Three consultant child psychiatrists with child care responsibilities have won an unfair dismissal case against the NHS trust that took over their services from a previous provider and tried to make them do out of hours (OOH) on-call work.

Victoria Laakkonen, Sarah Taylor and Mary Cole won their case in the Southampton employment tribunal in July 2012 and have now had their victory upheld by the employment appeal tribunal, whose judgements set precedents for other cases.

The three women had been working part-time for Salisbury Health Care NHS Trust under contracts with an express term that they were not required to do OOHwork.

Oxford Health NHS Foundation Trust successfully tendered to provide child and adolescent psychiatric services for threee areas, including Salisbury, and became the psychiatrists’ employer from April 2010.
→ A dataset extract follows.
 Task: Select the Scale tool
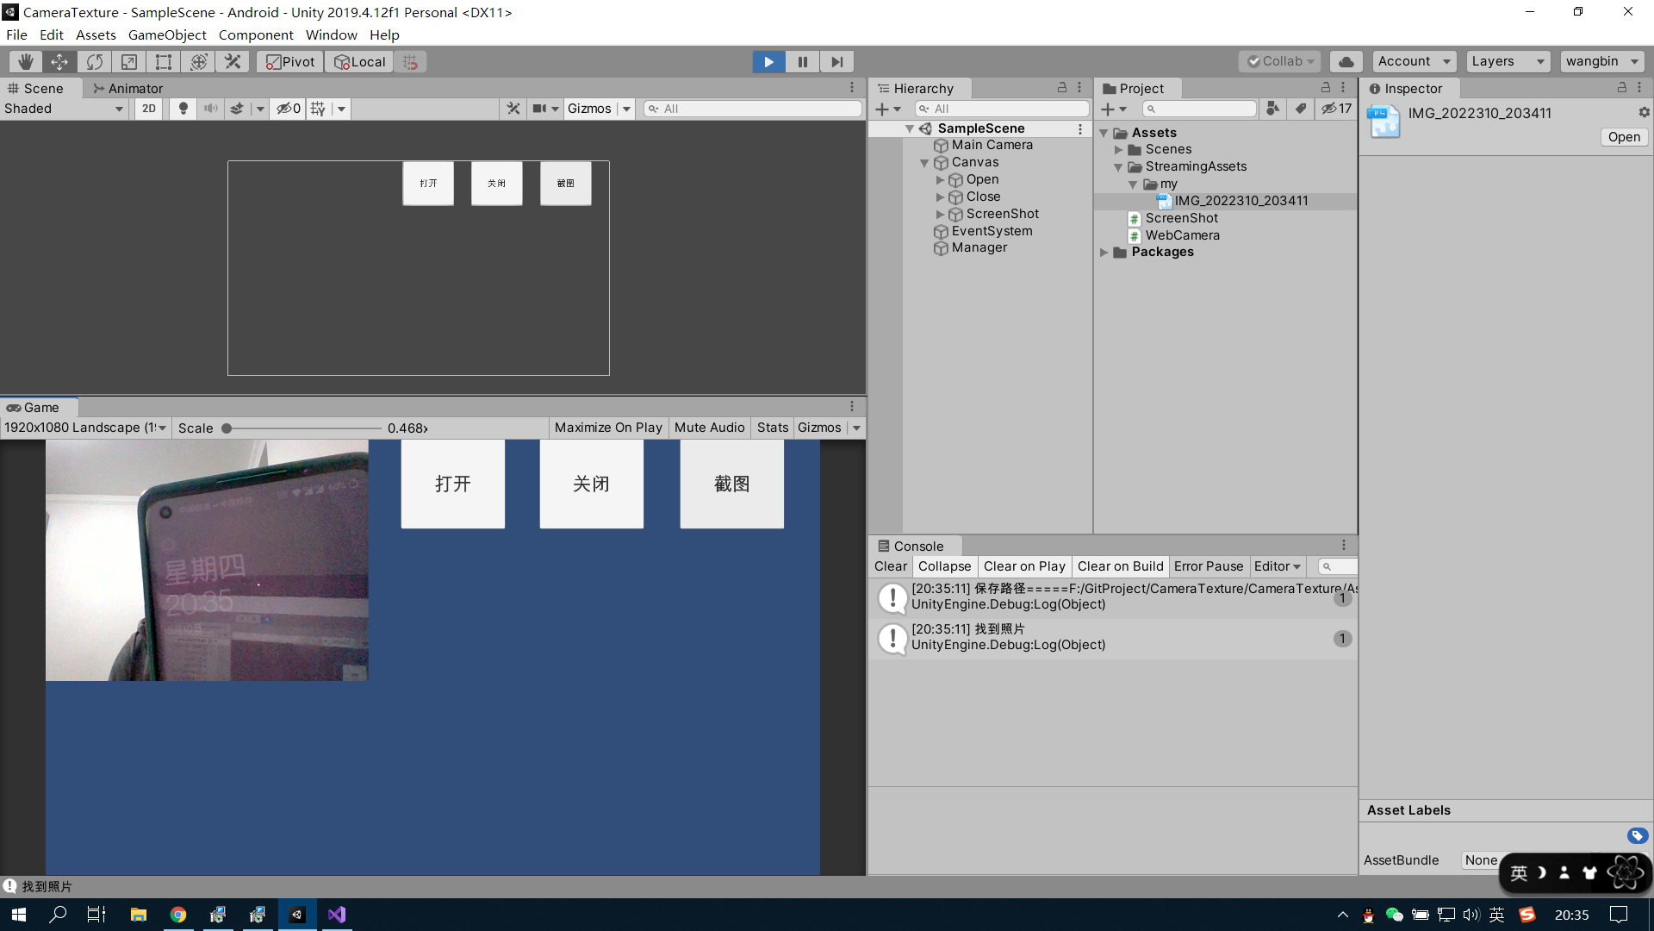pos(128,61)
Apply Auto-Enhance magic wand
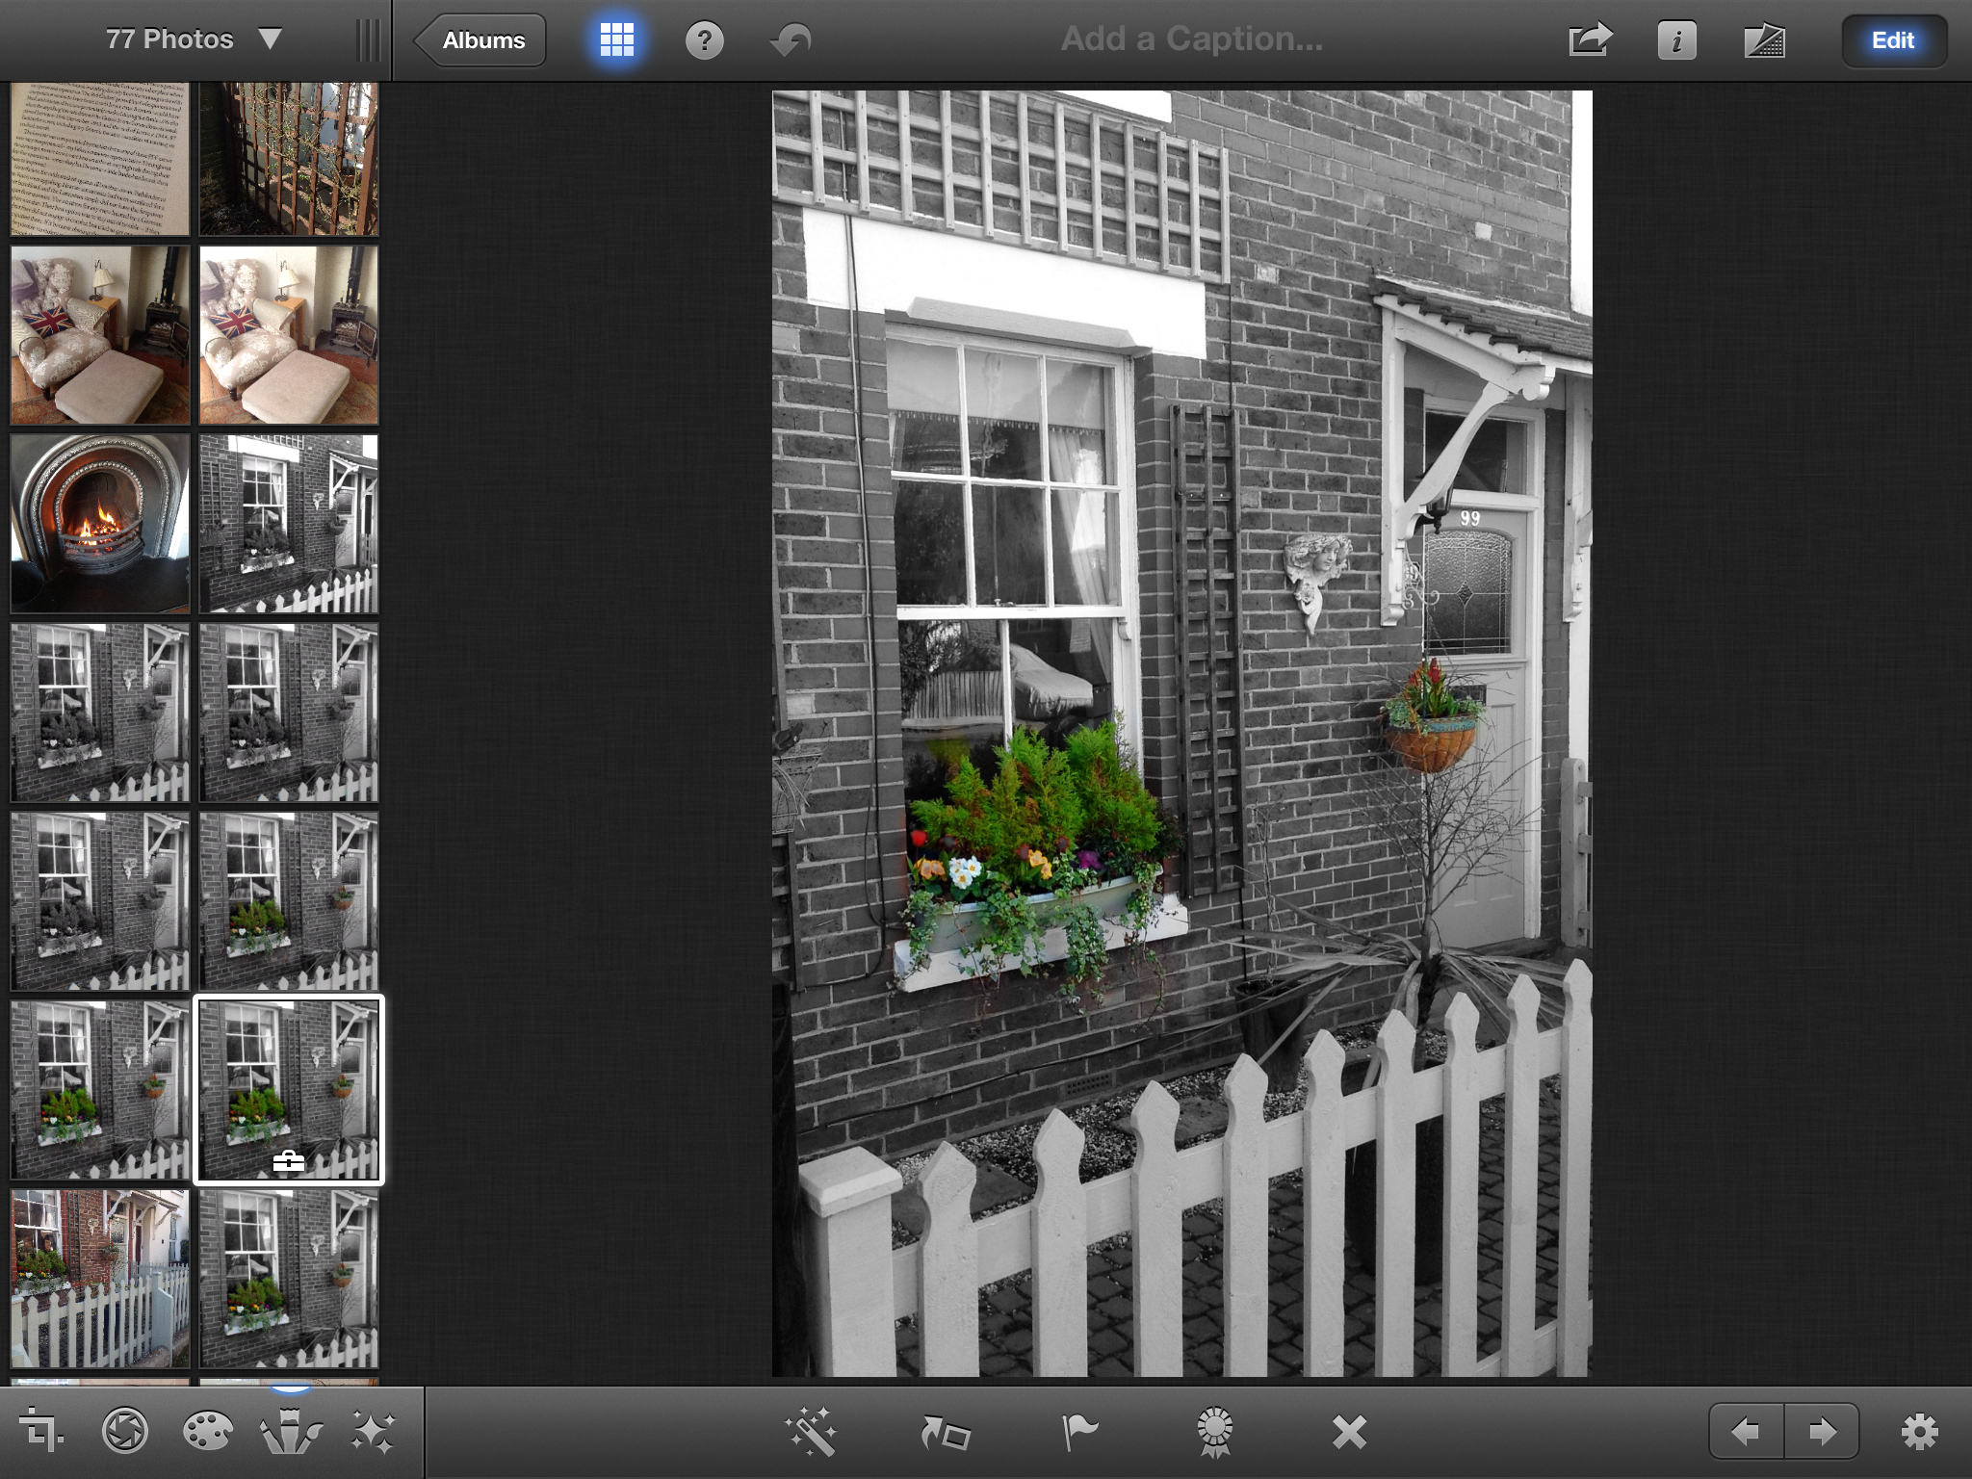Viewport: 1972px width, 1479px height. click(811, 1432)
The contract awarded to the Oxford trust required it to provide emergency and crisis care 24 hours a day, 365 days a year, and Oxford wanted all 11 consultants in the bigger area to undertake on-call duties. The women would not agree to the change in their conditions.
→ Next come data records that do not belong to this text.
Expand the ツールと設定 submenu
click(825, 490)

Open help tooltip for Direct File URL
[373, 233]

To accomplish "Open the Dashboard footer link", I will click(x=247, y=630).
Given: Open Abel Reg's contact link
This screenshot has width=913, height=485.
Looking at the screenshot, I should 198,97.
After carrying out a consultation, which the Southampton tribunal found was “insincere, not genuine and pre-determined”, the Oxford trust served the womne with three months’ notice of dismmisal, coupled with an offer of re-engagement on the same terms as before, except that it included a requirement to do OOH work.
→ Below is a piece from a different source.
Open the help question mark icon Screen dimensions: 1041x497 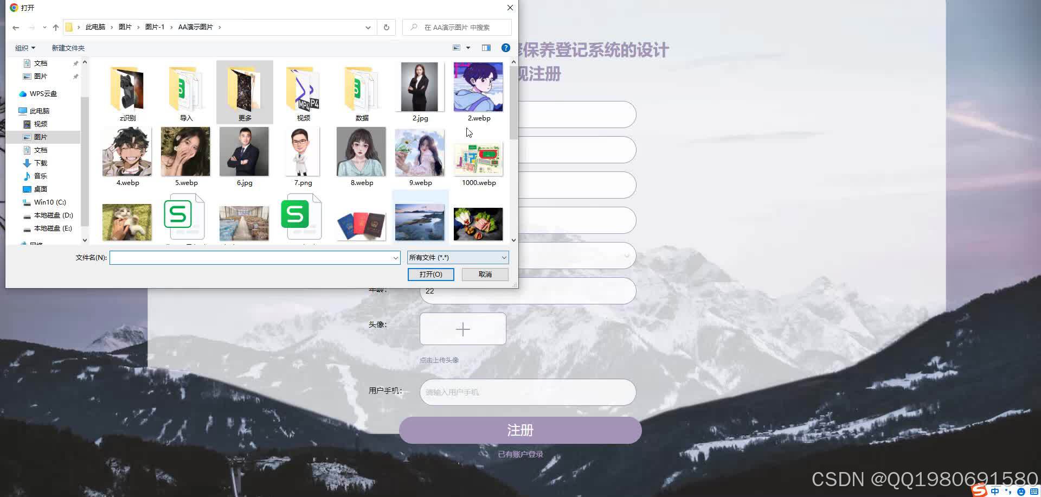[505, 48]
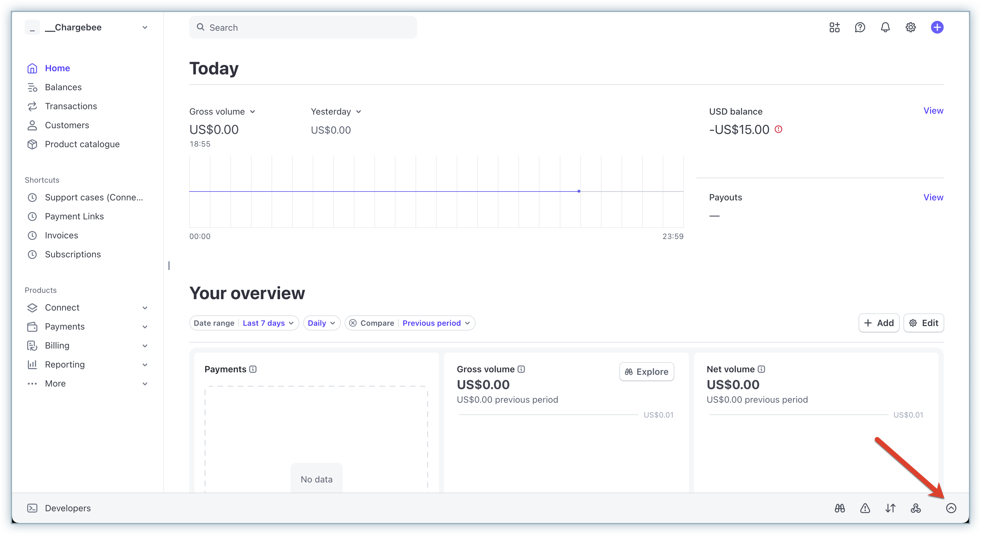
Task: Click View link next to Payouts
Action: [x=933, y=197]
The women accepted the offer under protest and continued to work for the Oxford trust but launched a claim for unfair dismissal, supported by the BMA (British Medical Association).

The psychiatrists’ change of employer from the Salisbury trust to the Oxford trust was covered by TUPE (the Transfer of Undertakings (Protection of Employment) Regulations 2006), which gives employees the legal right to transfer to the new employer on their existing terms and conditions of employment.

The Oxford trsut argued that some exceptions allowed by the regulations applied, but the Southampton tribunal held that they did not, and the appeal tribunal agreed that the dismissal were unfair.

The Southampton tribunal made an order for the psychiatrists to be reinstated on the pre-transfer terms, including the exemption from OOH duties. It also awarded compensation for unfaird dismissal, but this was set aside by the appeal tribunal.

Points to Note

  • TUPE: in simple terms means an employee can retain their terms and conditions of employment (although there is more to it than this);
  • Changes to a contract of employment should be bilateral not unilateral (at least in theory);
  • Express terms inform both the employer and employee of important ‘clauses’ (in the above case something that the employee cannot do);
  • An employer is legally obliged to send an employee a copy of their contract of employment within two months (eight weeks) of starting any new job/role. It is not sent so that the employee can state they agree with it, however, employee’s can accept under protest. An employee who does not register any protest, either verbally or written, regarding their contract of employment within a reasonable timeframe will be deemed as agreeing to those terms and conditions.
  • Compensation is to mitigate against past or (perceived) future losses regarding loss of employment, it is not there so that individuals can profit financially. In this case the employees continued in their employment and received their salaries, therefore suffering no financial loss.